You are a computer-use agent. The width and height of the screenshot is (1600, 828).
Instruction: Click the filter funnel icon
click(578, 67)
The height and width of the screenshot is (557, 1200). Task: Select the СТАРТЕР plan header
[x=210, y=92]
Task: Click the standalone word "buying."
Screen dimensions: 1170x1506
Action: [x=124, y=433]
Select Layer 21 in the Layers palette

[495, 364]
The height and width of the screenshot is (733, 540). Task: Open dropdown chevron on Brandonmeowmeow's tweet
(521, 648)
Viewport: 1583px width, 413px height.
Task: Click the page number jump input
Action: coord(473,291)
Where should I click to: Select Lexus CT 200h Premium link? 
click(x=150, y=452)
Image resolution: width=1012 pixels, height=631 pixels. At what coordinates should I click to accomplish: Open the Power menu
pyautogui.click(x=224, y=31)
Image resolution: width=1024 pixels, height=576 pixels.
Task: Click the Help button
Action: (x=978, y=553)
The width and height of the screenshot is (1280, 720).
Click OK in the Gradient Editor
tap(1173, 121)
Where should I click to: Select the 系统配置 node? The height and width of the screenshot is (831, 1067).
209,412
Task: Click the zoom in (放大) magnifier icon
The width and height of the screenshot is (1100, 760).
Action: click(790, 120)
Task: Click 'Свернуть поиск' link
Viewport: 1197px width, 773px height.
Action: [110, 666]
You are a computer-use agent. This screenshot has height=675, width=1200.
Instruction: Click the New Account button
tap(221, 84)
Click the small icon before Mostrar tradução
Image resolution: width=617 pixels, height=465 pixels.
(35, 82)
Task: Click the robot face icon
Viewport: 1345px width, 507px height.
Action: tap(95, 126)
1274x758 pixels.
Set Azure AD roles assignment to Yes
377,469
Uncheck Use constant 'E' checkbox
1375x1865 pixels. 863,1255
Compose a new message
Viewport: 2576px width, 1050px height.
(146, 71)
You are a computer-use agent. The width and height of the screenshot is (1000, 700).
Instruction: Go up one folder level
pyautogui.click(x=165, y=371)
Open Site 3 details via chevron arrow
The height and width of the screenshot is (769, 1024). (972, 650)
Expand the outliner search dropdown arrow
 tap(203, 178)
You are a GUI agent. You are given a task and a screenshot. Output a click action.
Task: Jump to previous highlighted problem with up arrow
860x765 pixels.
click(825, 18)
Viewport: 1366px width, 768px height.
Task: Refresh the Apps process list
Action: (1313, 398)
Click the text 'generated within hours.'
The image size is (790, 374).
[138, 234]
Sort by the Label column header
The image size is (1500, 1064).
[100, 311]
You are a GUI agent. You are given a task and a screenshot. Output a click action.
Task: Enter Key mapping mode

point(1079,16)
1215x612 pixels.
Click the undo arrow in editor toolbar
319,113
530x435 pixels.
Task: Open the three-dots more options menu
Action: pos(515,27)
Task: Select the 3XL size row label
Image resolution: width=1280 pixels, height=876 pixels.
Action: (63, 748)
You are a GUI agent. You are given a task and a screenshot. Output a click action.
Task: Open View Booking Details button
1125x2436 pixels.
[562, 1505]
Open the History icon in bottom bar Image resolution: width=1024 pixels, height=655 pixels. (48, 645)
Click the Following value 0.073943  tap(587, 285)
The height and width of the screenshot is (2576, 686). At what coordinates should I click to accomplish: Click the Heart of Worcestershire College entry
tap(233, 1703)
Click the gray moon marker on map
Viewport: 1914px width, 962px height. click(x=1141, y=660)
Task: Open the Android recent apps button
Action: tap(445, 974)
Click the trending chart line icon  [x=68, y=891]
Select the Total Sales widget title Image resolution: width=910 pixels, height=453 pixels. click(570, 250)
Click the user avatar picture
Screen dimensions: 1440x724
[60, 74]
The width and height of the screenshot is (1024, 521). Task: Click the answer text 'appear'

++++

Required action -
Using the records above, copy word for word the line with "You are a computer-use agent. This", the line with "Task: Jump to", and every line between them.

Written response -
You are a computer-use agent. This screenshot has height=675, width=1200.
Instruction: Click the New Account button
tap(221, 84)
Click the small icon before Mostrar tradução
Image resolution: width=617 pixels, height=465 pixels.
(35, 82)
Task: Click the robot face icon
Viewport: 1345px width, 507px height.
Action: tap(95, 126)
1274x758 pixels.
Set Azure AD roles assignment to Yes
377,469
Uncheck Use constant 'E' checkbox
1375x1865 pixels. 863,1255
Compose a new message
Viewport: 2576px width, 1050px height.
(146, 71)
You are a computer-use agent. The width and height of the screenshot is (1000, 700).
Instruction: Go up one folder level
pyautogui.click(x=165, y=371)
Open Site 3 details via chevron arrow
The height and width of the screenshot is (769, 1024). (972, 650)
Expand the outliner search dropdown arrow
 tap(203, 178)
You are a GUI agent. You are given a task and a screenshot. Output a click action.
Task: Jump to previous highlighted problem with up arrow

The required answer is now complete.